The Willard Memorial Chapel and Welch Building was constructed as part of the Auburn Theological Seminary by Rochester architect A.J. Warner and Auburn builder Barnes & Stout. The interior of Willard Chapel was entirely designed by Tiffany Glass and Decorating Co. of New York City and includes 14 opalescent windows, a rose window, a large figure window, nine “Moorish” chandeliers, memorial tablets of glass mosaic tile and gilt bronze, furnishings of oak inlaid with metal and glass mosaic, and a ceiling with gold leaf stencils and mosaic flooring. |
10:45 a.m. | Bus departs The Willard Memorial Chapel and Welch Building for the Oneida Community Mansion House, 170 Kenwood Avenue, Oneida, NY. |
11:45 a.m. – 2:45 p.m. | Tour of and lecture and closing luncheon at the Oneida Community Mansion House.
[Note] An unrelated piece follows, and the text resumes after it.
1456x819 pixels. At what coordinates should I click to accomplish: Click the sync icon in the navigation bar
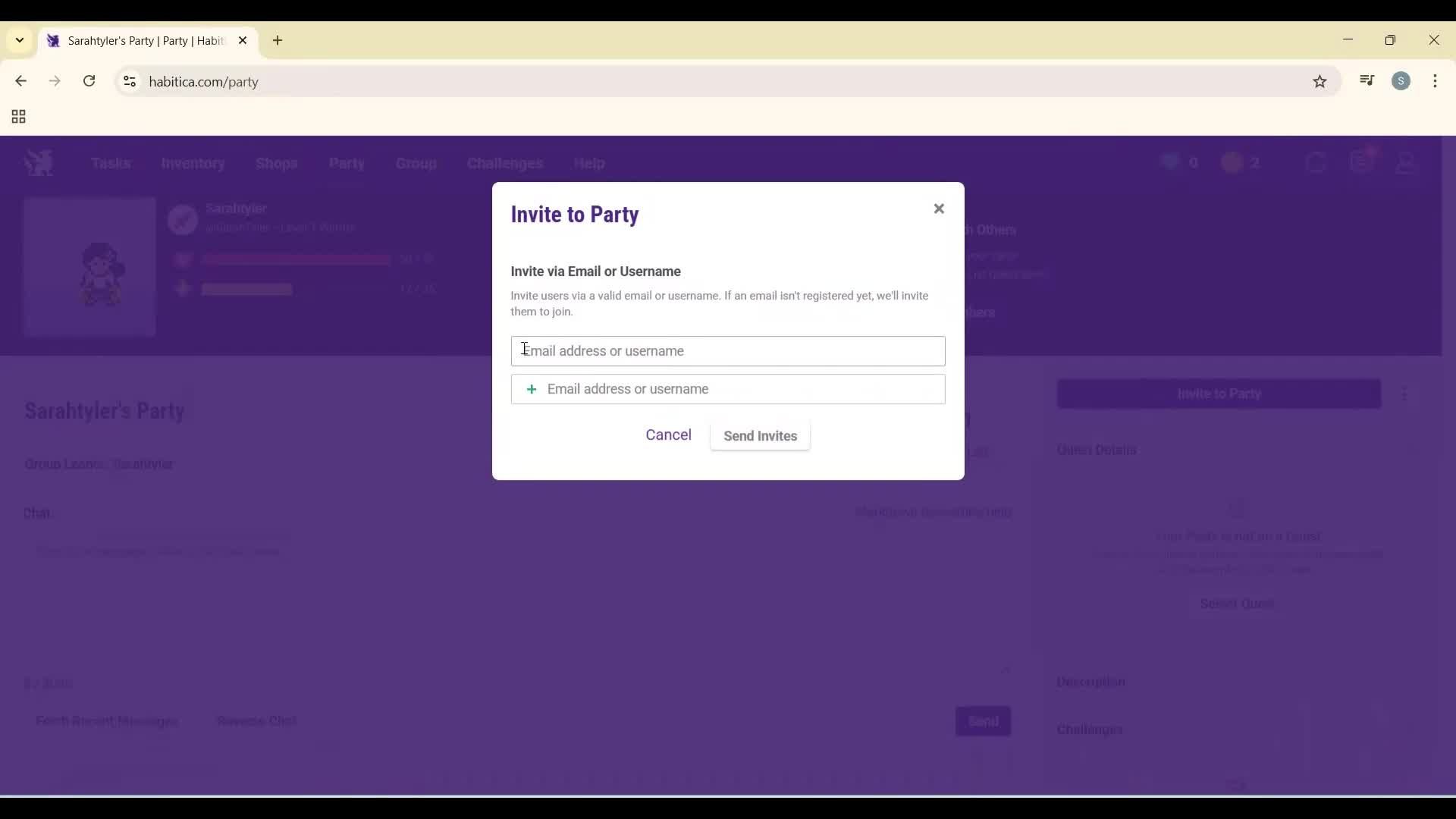pos(1316,162)
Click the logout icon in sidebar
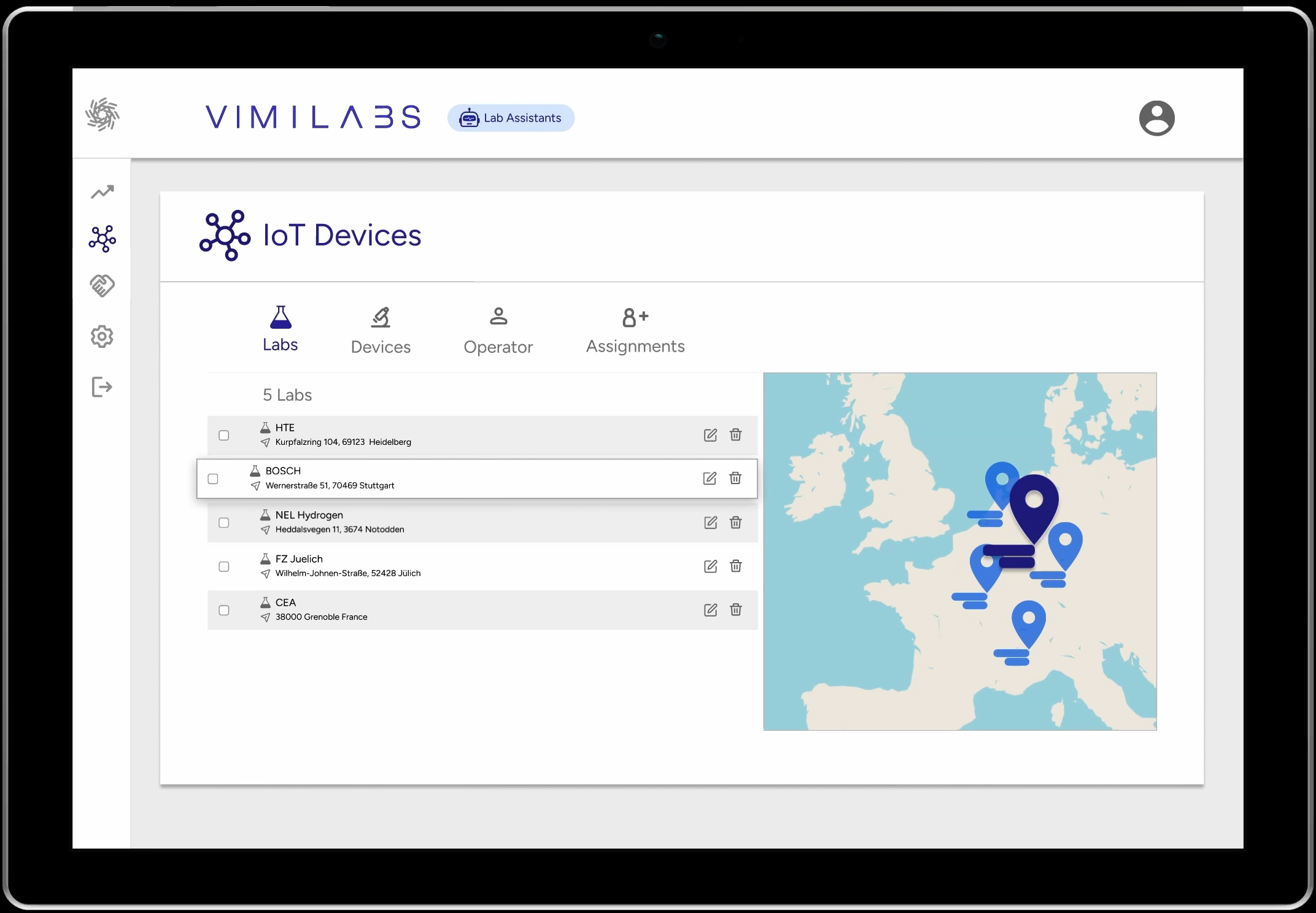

A testament to the Utopian Oneida Community’s core beliefs about communal life, the House was built in four phases between 1861 and 1878. Its large scale and interior layout were designed to serve the 300-person commune that lived and worked there as one family. Each building phase illustrates evolving mid-19th–century architectural styles and related innovations. Founded in 1848 by the itinerant preacher, John Humphrey Noyes, this religiously based Perfectionist community challenged contemporary social views on property ownership, gender roles, child-rearing practices, monogamous marriage, and work. The Oneida Community’s insistence on life-long learning and its determination to make all work enjoyable fostered a work ethic and industriousness that sustained the group for over 30 years, making them one of the most successful and longest-lasting communal experiments of the 19th century. Affected by both internal and external pressures, the Community disbanded in 1880 and formed a joint-stock corporation, Oneida Community Ltd., to take control of their communally owned properties and businesses, including the Mansion House. The joint-stock company changed its name during the early 20th century to Oneida Ltd. and achieved worldwide recognition for the tableware it produced in Sherrill, NY. |
11:45 a.m. – 12:30 p.m. | The Oneida Community and The Mansion House Thomas A. Guiler (Director of Museum Affairs) |
12:30 – 1:45 p.m. | Closing luncheon at The Mansion House (advanced purchase required and recommended since there are no practical alternatives in the vicinity; attendees to be sent instructions upon registration.) |
2:45 p.m. | Bus departs The Oneida Mansion House for Courtyard by Marriott Syracuse Downtown at Armory Square.